Tuttavia, collegare gli OFC alla metilazione del DNA, aiuta a restringere la nostra attenzione sulle particolari influenze ambientali che modificano il rischio di questi tipi di difetti alla nascita».
Dettagli sull’esperimento: una questione di timing
Il team di ricercatori, guidato dal Professor Robert Lipinski, docente associato di bioscienze comparative, dell’SVM, ha manipolato geneticamente la metilazione del DNA nei topi.
I risultati, apparentemente contraddittori, hanno evidenziato lo sviluppo di OFC in un gruppo di topi e l’assenza in un altro. Un vero rebus…
Per comprendere questa discrepanza, gli scienziati hanno eseguito ulteriori esperimenti, inibendo la metilazione del DNA in diverse fasi dello sviluppo embrionale. Ebbene, l’esposizione al 10° giorno gestazionale ha portato a OFC, mentre l’inibizione indotta solo 48 ore dopo, ha garantito uno sviluppo orofacciale normale.
Ma cerchiamo di capire meglio il “timing”.
Negli embrioni di topo, il 10° giorno gestazionale corrisponde all’inizio della 5ª settimana di sviluppo embrionale negli esseri umani: una fase critica in cui bisogna prestare molta attenzione. In qusto periodo infatti, all’interno dell’utero inizia a svilupparsi un ambiente pronto a formare, proteggere, nutrire e sviluppare il bambino.
Cosa fare?
Occhio ai fattori ambientali: azioni da mettere in campo
«Sappiamo che la metilazione del DNA può essere influenzata da una varietà di fattori ambientali, tra cui lo stress materno, la dieta e l’esposizione a farmaci, tossine e inquinanti ambientali.

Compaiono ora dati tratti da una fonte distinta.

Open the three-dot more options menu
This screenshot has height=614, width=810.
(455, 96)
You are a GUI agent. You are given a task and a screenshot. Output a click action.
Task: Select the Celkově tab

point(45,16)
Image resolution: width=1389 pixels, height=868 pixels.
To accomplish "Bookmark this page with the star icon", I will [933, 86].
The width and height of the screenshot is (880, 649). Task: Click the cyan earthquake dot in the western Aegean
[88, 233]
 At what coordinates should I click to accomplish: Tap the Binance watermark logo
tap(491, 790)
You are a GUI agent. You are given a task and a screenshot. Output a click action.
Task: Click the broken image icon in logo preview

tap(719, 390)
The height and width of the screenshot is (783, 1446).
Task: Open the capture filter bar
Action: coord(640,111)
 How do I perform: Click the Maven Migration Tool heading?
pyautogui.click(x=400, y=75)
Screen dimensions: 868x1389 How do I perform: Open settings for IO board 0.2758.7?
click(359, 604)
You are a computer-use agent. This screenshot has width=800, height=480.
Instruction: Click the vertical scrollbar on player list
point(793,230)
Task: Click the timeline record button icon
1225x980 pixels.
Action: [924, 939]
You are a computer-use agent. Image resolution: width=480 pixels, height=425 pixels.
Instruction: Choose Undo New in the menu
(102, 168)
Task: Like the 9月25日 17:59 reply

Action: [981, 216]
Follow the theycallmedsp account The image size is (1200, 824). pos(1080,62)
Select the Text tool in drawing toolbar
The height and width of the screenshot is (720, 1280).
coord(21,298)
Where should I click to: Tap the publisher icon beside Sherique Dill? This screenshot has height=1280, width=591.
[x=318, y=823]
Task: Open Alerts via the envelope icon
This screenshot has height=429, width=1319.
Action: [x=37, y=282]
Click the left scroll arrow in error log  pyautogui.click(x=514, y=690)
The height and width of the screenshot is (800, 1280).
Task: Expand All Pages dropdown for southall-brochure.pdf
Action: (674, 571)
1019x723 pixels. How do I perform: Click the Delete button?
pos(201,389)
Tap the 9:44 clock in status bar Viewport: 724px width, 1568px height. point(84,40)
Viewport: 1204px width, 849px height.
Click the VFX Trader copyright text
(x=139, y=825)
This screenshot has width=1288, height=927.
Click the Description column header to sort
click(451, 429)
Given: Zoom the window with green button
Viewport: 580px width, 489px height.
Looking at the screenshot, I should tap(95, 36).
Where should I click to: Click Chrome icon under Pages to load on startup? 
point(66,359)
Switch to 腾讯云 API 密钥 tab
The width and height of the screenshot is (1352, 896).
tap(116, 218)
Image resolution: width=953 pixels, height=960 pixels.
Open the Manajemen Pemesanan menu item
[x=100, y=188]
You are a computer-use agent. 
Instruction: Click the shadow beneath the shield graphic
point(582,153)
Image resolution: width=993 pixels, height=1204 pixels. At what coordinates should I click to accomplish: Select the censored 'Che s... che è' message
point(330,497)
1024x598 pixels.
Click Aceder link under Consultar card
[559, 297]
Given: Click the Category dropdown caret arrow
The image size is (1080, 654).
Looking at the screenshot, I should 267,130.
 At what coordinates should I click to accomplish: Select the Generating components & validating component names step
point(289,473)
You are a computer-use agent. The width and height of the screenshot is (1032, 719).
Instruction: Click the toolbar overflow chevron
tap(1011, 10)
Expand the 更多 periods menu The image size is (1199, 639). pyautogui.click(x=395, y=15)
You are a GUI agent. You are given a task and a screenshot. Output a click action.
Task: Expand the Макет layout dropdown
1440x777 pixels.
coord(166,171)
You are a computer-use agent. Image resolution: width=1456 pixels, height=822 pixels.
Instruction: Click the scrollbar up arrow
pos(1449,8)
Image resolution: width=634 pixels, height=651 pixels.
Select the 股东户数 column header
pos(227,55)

Avere una migliore comprensione di come lo sviluppo orofacciale sia regolato da meccanismi sensibili dal punto di vista ambientale, potrebbe garantire di attuare strategie di prevenzione dei difetti alla nascita». Questo il commento di Lipinski.
Un modello in vitro per esaminare fattori dietetici e ambientali
Il team ha sviluppato un nuovo modello in vitro che rivoluzionerà il modo in cui si esaminano i fattori dietetici e ambientali che incidono sulla suscettibilità alle fessure nei modelli murini.
Essi infatti accelera la valutazione di migliaia di variabili.
E il risultato sarà duplice:
- Aiuterà a comprendere in maniera più rapida e accurata tutti quei fattori che possono contribuire allo sviluppo umano delle OFC;
- Una diagnosi tempestiva aiuterà ad affrontare la malformazione già durante la fase embrionale.
Verso un futuro più sano
In sintesi, l’esperimento ha confermato che tale interruzione influenza la capacità delle cellule staminali di formare il tessuto connettivo dell’osso craniofacciale e della cartilagine.
Caratteristiche che creano un terreno fertile per lo sviluppo di OFC.
Ma che la tempistica è tutto.
Il cammino tracciato da Lipinski e il suo team non è solo scientifico.
Ogni passo avanti in questo campo, non solo accresce la nostra comprensione di fenomeni biologici complessi, ma promette una via verso una vita più sana e priva di ostacoli per migliaia di neonati.